Just like in 1984 when Universal Billing (UB82) became required for the submission and payment of hospital claims by third party payers — and ICD, CPT, and DRG became ubiquitous industry TLAs (three letter acronyms), we are now in an environment where clinical data is undergoing a radical transformation.
We have entered a parallel universe of rapidly expanding data standards for clinical and patient experience data. There’s CMS and the Joint Commission’s Core Performance Measures, HCAHPS patient satisfaction data, Meaningful Use Measures, and the transition (at last) to ICD10’s (just to name a few).
Just like financial data, there is now an emerging taxonomy and standardized format for reporting clinical data.
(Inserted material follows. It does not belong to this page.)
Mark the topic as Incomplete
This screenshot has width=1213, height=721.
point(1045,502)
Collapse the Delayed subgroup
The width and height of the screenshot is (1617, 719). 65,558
And just as the adoption of the UB82 was required for providers to receive payment, the reporting of clinical data and the achievement of specific targets on performance measures is now required to receive payment updates and incentives.
We have crossed the threshold into “Value Based Purchasing.”
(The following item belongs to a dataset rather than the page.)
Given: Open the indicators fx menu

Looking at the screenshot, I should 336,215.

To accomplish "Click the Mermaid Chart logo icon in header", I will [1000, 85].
And so, instead of creating reports that are completely disconnected from this new environment such as:
- A monthly report for financial managers about the at-risk dollars if HCAHPS targets are missed.
- A separate monthly report for clinical managers of HCAHPS patient satisfaction results versus national benchmarks.
Providers must create reports that, for example:
- Integrate their institution’s HCAHPS results, and third-party payer’s required results with the dollars earned or forfeited if specific targets are or aren’t met into one report.
Because, whereas the first report shows the financial implications of poor performance by the clinical team, but not the details of what the performance targets are, and the second report is completely divorced from the “purchasing” part of “Value Based Purchasing,” the combined report provides managers with all of the information they need to be successful in this new environment.
Given the 30-year head start that financial data has had on clinical data it is understandable that the reporting may be more mature. But that doesn’t make it acceptable or wise to continue to report it in a parallel universe from clinical data. And although structured clinical data is new and still developing that doesn’t mean it isn’t ready to be seen in public with financial data. It is.
Now providers need to integrate the two into their reports. They need to transform them into reports that reflect the current “Value Based Purchasing” environment and into reports, which will empower their institutions to achieve high quality patient care and to reap all of the financial rewards associated with it.
And remember, if you commit to creating really great reports, even a five year old with a hammer will be no match for them…they will hang together.